While Chelsea went on to win the Champions League four seasons later, Terry (who played no part in the final) never quite managed to wipe that blemish off his otherwise stellar and speckless Chelsea career. He even admitted seven years on, that that miss still gives him nightmares.
Yet, he could have been saved the misery. John Terry was not Chelsea’s designated number-five penalty taker, but Didier Drogba’s late sending-off disrupted the order. Sending-off or no sending-off, had Gerrard been a part of that Chelsea side, he would, in all likeliness, have taken that penalty. He may well have even buried it.
Regardless, Terry would not have had to step up, Terry would not have had to slip. Even if they did lose that final, it wouldn’t be on him. The burden would’ve been somebody else’s.
While it may be argued that Gerrard’s moving to Chelsea would probably have changed things at the very root; they may not have been in the Champions League final. The course of the game would’ve been entirely different. Butterfly-effect hypothesising aside, John Terry would not be waking up every now and then moaning, regretting and crying.

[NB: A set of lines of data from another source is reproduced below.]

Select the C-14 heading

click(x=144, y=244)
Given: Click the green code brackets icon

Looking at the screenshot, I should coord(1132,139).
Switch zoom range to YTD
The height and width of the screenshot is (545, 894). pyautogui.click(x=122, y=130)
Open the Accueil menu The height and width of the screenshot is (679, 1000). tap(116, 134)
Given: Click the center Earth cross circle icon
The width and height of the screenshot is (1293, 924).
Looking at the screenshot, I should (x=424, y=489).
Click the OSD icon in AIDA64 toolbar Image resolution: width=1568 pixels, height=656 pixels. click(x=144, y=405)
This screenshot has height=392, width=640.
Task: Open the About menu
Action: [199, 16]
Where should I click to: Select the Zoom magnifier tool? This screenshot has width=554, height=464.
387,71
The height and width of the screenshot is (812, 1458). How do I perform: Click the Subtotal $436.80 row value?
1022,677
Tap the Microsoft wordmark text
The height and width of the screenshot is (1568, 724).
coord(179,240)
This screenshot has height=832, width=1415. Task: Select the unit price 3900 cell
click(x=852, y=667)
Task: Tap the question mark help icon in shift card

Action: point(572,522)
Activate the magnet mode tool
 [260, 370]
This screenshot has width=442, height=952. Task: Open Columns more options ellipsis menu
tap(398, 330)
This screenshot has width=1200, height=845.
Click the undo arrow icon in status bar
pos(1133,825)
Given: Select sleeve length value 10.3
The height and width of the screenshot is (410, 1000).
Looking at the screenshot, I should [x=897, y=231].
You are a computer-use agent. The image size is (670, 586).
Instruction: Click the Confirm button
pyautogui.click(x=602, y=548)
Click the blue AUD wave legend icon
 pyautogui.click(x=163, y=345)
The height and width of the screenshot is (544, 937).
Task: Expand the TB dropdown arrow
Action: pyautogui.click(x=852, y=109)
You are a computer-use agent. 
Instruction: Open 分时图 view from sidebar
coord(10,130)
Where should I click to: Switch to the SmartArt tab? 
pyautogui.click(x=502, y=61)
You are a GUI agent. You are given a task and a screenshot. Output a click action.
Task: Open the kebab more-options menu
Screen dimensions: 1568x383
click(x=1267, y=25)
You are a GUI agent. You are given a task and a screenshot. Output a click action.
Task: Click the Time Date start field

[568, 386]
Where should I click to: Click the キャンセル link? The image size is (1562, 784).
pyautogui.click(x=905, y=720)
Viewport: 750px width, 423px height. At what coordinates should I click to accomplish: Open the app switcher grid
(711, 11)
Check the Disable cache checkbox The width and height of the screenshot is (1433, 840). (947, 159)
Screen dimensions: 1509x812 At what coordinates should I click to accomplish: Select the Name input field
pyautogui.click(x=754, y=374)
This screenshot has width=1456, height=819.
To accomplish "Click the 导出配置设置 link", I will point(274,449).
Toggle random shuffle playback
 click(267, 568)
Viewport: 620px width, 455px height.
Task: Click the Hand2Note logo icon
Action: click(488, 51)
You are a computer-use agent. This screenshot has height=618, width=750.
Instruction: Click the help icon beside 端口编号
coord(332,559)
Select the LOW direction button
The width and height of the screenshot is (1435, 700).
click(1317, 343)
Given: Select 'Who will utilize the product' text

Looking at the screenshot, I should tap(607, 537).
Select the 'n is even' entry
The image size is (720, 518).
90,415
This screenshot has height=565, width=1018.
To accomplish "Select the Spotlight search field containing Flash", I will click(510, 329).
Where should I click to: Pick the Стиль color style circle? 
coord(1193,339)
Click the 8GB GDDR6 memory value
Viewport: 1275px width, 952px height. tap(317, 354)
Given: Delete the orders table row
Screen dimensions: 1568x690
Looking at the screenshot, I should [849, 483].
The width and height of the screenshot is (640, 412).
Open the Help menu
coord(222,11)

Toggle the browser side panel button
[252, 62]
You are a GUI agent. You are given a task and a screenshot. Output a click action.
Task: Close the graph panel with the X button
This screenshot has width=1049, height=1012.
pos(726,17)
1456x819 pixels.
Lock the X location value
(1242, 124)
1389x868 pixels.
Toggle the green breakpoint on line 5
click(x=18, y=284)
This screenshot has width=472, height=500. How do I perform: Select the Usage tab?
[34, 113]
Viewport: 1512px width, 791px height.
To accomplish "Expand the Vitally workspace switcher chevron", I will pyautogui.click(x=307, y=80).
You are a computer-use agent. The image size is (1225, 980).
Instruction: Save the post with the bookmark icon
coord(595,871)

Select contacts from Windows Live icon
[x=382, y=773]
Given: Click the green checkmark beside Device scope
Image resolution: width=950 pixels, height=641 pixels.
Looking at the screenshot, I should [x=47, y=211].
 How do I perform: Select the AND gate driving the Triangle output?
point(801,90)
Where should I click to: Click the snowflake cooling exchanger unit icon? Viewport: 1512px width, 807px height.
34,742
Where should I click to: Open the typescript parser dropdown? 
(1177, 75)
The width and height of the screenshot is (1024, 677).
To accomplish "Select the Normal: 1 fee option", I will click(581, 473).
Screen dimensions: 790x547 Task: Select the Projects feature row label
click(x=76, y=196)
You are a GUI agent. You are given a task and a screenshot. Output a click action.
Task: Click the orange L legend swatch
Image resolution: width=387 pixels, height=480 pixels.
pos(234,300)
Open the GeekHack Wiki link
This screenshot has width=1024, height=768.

Gerrard may have won a Premier League title
Gerrard has, time and again stated that he regrets not winning the Premier League title. That wish of his would have been granted if Gerrard had made the switch to Chelsea ten years ago. In fact, it would have been immediate; Chelsea won the 2005-06 title, the very season Gerrard was touted to join the Pensioners.
It would even have completed his collection, for he had won the Champions League in 2004-05, the FA Cup in 2001, the League Cup in 2001 and 2003, the UEFA Cup in 2001, and the UEFA Super Cup in 2003.
‘The icing on the cake’ as Gerrard calls it, would have been laid way back in 2006 when Gerrard was barely 26. He may have had another layer and another layer, hell, he may have even had several other cakes - all with different icings - had he made the switch, for Chelsea have won 12 trophies since (including three Premier League titles and one Champions League), while Liverpool have only a single League Cup to show for all their struggles.
However, he didn't make that switch, and will end his career without the holy grail, a Premier League medal.
Conclusion
In Gerrard's words, his one greatest regret is that “He never led Liverpool to a Premier League title.” Yet, he led them to the very brink, so excruciatingly close that the Kop could almost taste the cup. And then he slipped, Liverpool slipped.
Had Gerrard made the fateful move a decade ago, his wish of winning the Premier League would have been fulfilled, at least in part, and he would have won the Premier League title, albeit without Liverpool.
In a more utopian world, another man may have stepped in, in place of Gerrard, a man certainly not with a larger heart, but perhaps with more grip in his studs. A man who may not have made half-as-good a leader, but who would not slip.
Perhaps then, Liverpool would have won their maiden Premier League. Gerrard's wish of Liverpool winning the Premier League would have been fulfilled, at least in part, and Liverpool would have revelled in their Premier League success, albeit without Gerrard.
Gerrard, for all his fascination with cake analogies, should know better than anyone that you can't have your cake and eat it too. Icing or no icing.